Extracted records:
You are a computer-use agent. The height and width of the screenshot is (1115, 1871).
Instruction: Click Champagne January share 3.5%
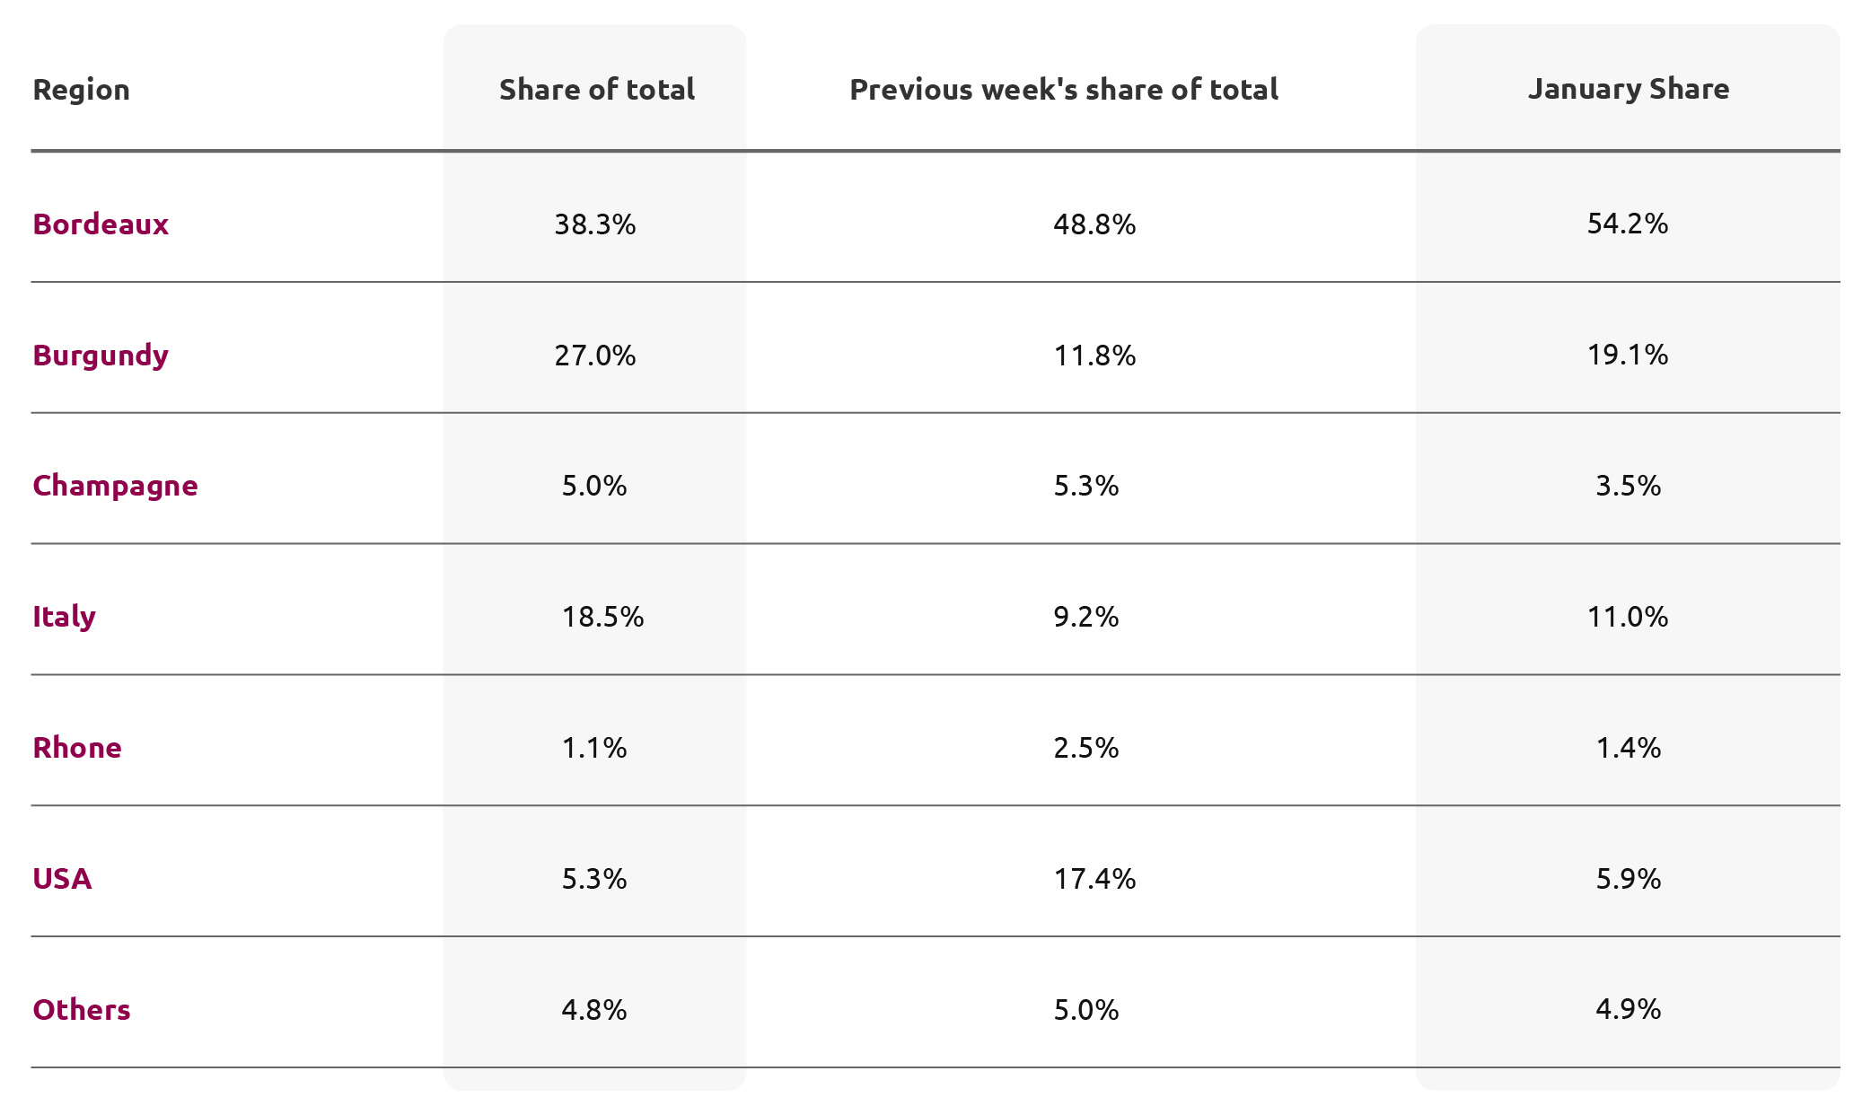pos(1628,486)
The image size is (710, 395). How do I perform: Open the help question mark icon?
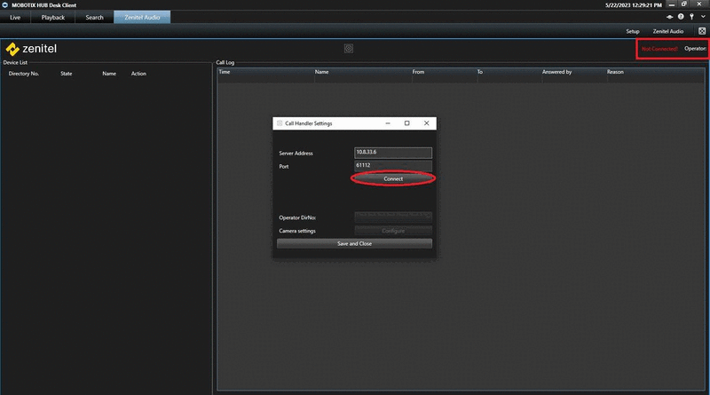click(x=681, y=17)
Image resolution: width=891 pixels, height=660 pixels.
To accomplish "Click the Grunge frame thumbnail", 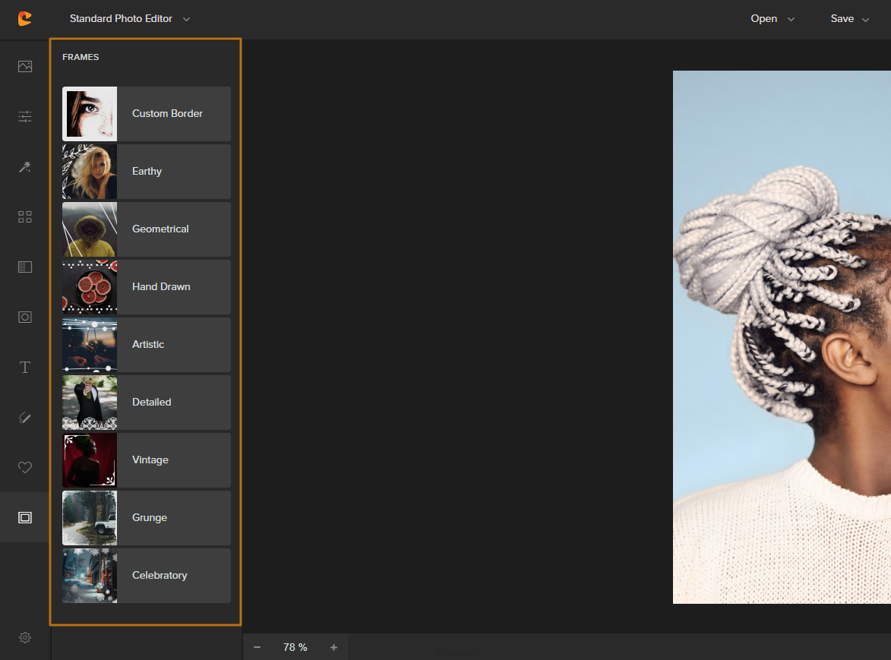I will [90, 518].
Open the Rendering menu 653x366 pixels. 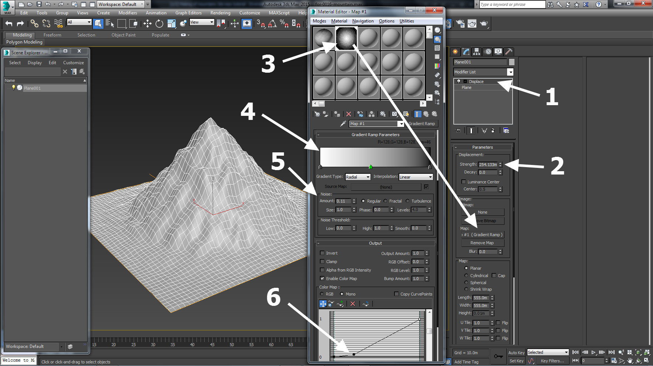coord(220,13)
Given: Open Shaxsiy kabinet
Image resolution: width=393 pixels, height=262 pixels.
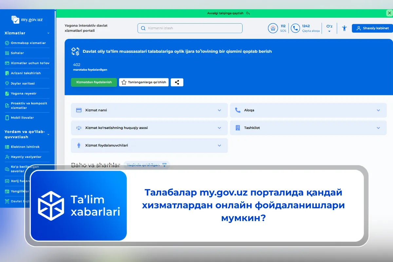Looking at the screenshot, I should coord(372,28).
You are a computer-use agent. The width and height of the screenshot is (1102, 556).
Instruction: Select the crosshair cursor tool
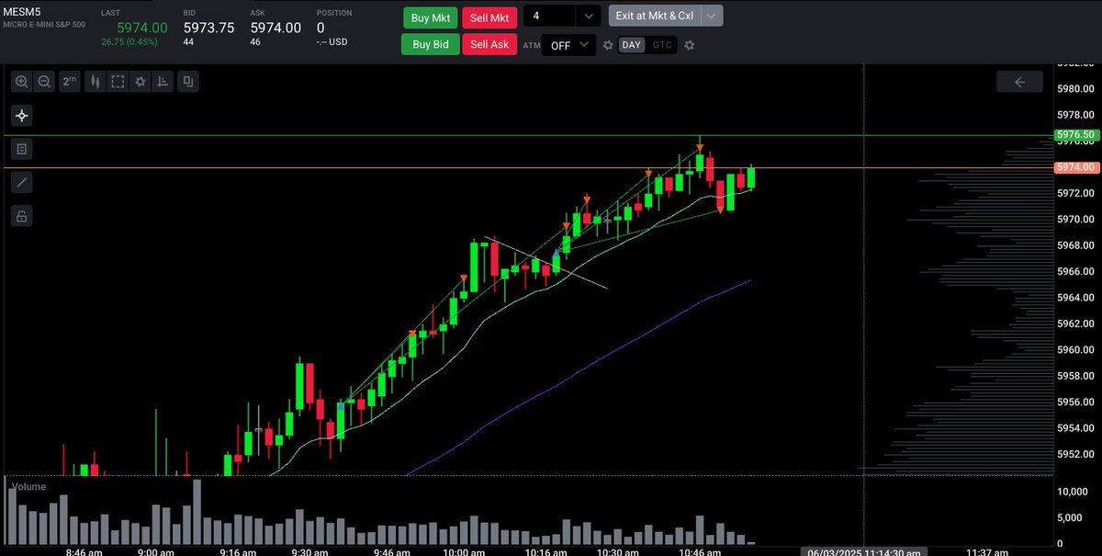[x=21, y=115]
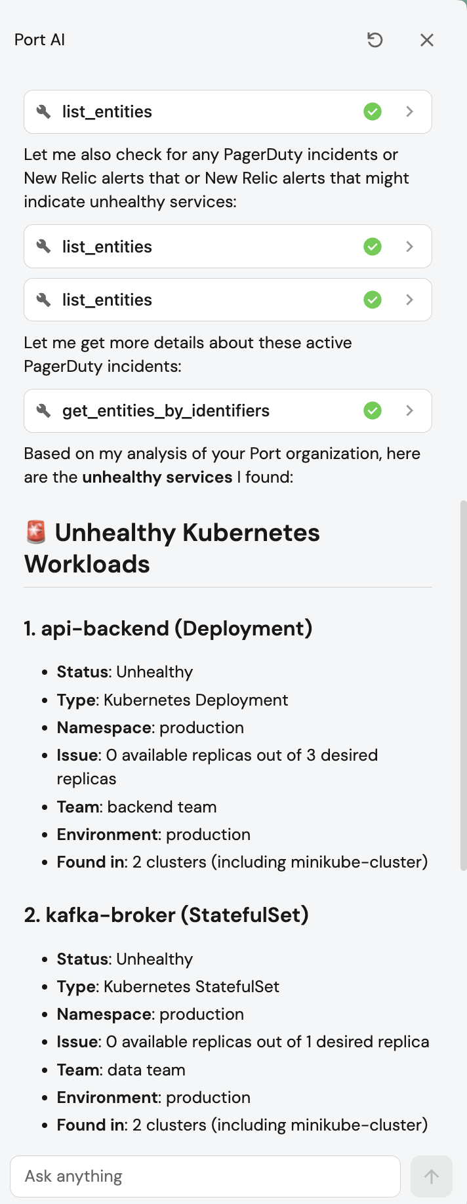
Task: Click the red siren emoji in the heading
Action: tap(36, 532)
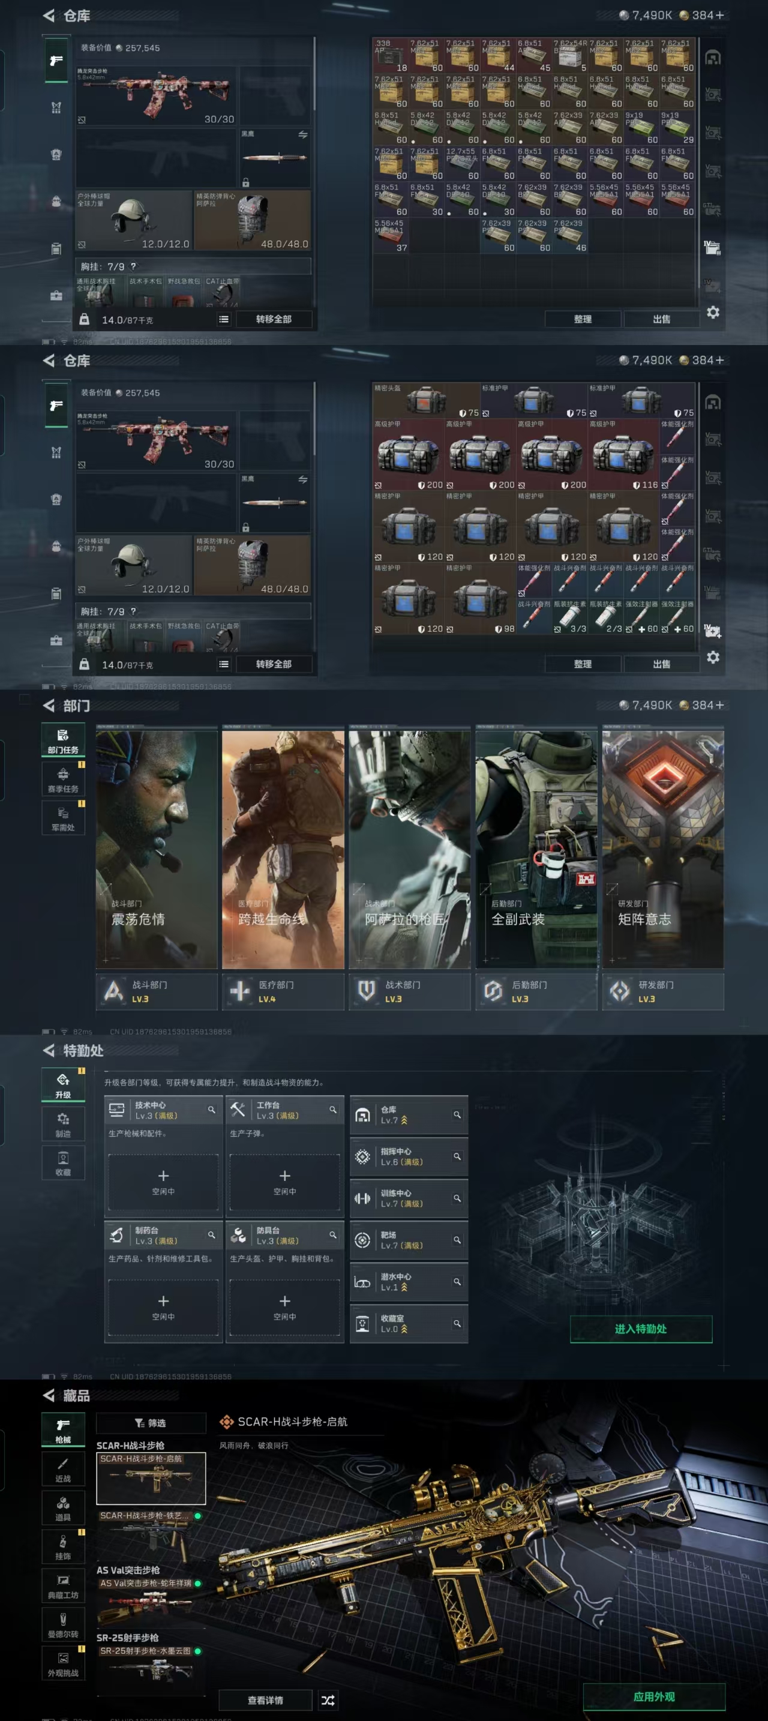Image resolution: width=768 pixels, height=1721 pixels.
Task: Open the 军需处 supply sidebar icon
Action: coord(63,818)
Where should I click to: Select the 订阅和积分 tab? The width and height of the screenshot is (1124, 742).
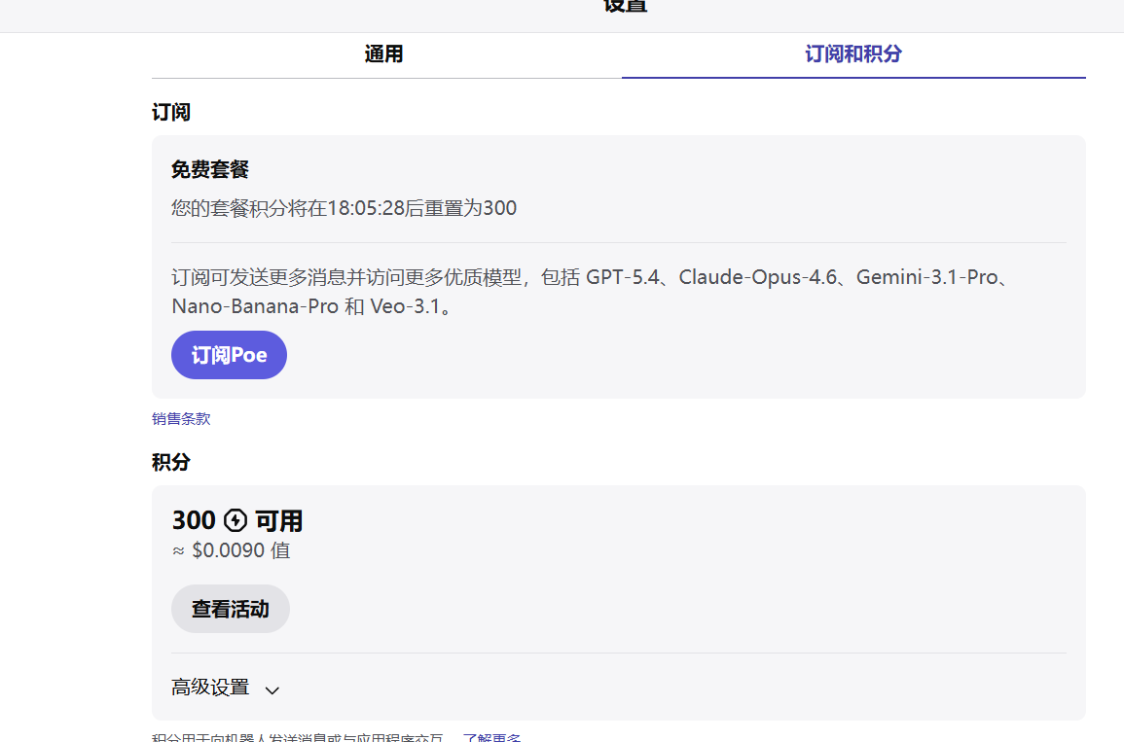(853, 54)
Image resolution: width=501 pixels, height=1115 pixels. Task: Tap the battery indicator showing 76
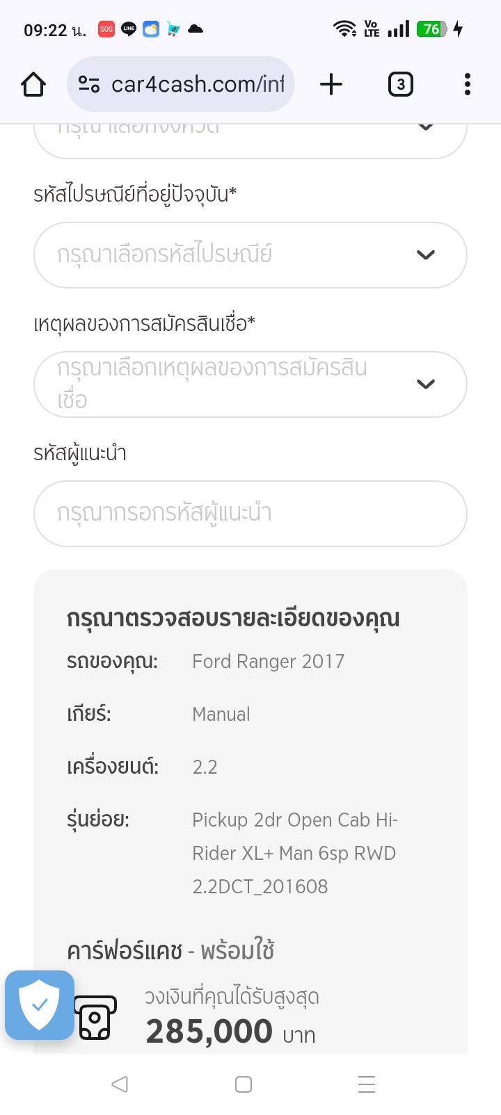[x=431, y=29]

Work request: Find the line containing "Where should I" in the records above and restate it, and each line after it through the end, word for word, dropping the pictures.

Response to this task:
Where should I click to: Select the 订阅和积分 tab? The width and height of the screenshot is (1124, 742).
(853, 54)
Image resolution: width=501 pixels, height=1115 pixels. Task: Tap the battery indicator showing 76
[x=431, y=29]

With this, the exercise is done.